→ **Aufgaben**
(a) Beantworte anhand des Textes über Angelique Kerber die folgenden Fragen:
(i) Bei welchem Ereignis hat Angelique Kerber ihre Karriere beendet?
(ii) Wie heißt die Tochter von Angelique Kerber?
(iii) Mit welchem Sender führte Angelique Kerber das im Text zitierte Gespräch?
(b) Kopiere aus dem Text über Angelique Kerber wortgetreu den Abschnitt zwischen „Nach emotionalem Sportjahr“ und „braucht die 36-Jährige.“, beide einschließlich.

→ **Quelldokument**
########

Nach emotionalem Sportjahr - Kerber genießt "das ganz normale Leben"
Angelique Kerber hat nach den Olympischen Spielen in Paris im Sommer ihre Karriere beendet. Das Leben als Mama gefällt ihr - sie hat mehr Zeit für Familie und Normalität. Aber auch das deutsche Damen-Tennis braucht die 36-Jährige.
Loszulassen ist manchmal gar nicht so einfach. Doch Angelique Kerber ist sich ihrer Sache sicher - und beginnt ein halbes Jahr nach ihrem emotionalen Rücktritt von der großen Tennis-Bühne, mehr und mehr die neue Freiheit mit der Familie zu genießen. Der Schlusspunkt bei den Olympischen Spielen in Paris, das letzte Viertelfinale auf dem roten Sand in Roland Garros, bleiben unvergessen für die ehemalige deutsche Vorzeigespielerin, die nun noch mehr Zeit mit ihrer fast zweijährigen Tochter Liana verbringen will: "Das ist für mich das Wichtigste. Kinder werden so schnell groß."
Endlich: "Das ganz normale Leben"
Statt sich mit hartem Training für die neue Saison zu trimmen, genießt sie nach all den Jahren auf der Profi-Tour die Weihnachtszeit ohne Reue und schlechtes Gewissen, kann sogar den Jahreswechsel daheim und nicht "down under" in Australien feiern, wo traditionell die Tennis-Saison beginnt. "Das ganz normale Leben eben", sagt sie im Gespräch mit dem NDR: "Einfach mal einen Kaffee trinken, spazieren gehen. Bewusst zu leben - nicht immer in Hektik. Den Alltag spüren, nicht mehr jede Woche irgendwo hinfliegen zu müssen und im Hotel zu leben."

########

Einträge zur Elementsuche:
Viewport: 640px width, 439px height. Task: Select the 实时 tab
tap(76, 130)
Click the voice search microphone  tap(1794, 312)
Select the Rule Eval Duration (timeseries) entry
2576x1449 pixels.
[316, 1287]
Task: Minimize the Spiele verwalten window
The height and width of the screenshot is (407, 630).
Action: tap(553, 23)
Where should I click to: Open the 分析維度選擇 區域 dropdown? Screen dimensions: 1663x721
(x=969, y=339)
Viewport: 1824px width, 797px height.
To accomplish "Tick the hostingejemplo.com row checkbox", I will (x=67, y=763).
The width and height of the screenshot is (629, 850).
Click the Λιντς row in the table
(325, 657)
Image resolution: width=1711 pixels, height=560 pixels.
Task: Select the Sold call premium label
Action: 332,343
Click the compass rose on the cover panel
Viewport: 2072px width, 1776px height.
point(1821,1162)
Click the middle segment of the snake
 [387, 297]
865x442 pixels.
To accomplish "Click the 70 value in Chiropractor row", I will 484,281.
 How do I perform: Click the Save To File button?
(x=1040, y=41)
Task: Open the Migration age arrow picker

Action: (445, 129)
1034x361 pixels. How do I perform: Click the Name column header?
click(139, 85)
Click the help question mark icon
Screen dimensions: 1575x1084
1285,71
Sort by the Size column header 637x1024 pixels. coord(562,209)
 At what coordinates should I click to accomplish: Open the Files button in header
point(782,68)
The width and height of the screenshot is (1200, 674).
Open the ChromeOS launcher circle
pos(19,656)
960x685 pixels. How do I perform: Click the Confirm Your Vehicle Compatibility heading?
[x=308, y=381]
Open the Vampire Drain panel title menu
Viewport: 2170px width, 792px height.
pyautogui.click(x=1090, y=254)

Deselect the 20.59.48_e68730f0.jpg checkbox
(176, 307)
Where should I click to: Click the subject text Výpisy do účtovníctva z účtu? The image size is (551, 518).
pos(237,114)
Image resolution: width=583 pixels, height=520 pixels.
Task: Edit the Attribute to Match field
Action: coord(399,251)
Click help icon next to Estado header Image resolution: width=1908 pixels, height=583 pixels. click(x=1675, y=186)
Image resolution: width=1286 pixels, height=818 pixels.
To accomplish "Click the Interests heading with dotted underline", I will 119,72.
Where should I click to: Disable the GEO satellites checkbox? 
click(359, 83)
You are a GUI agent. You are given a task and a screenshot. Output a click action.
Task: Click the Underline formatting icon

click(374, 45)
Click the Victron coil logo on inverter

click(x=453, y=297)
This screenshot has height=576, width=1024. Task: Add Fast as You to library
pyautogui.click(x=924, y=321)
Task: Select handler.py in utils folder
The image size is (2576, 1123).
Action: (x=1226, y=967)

########

→ **Erwartete Ergebnisse**
(a)
(i) Bei den Olympischen Spielen in Paris.
(ii) Liana.
(iii) Mit dem NDR.

(b)
Nach emotionalem Sportjahr - Kerber genießt "das ganz normale Leben"
Angelique Kerber hat nach den Olympischen Spielen in Paris im Sommer ihre Karriere beendet. Das Leben als Mama gefällt ihr - sie hat mehr Zeit für Familie und Normalität. Aber auch das deutsche Damen-Tennis braucht die 36-Jährige.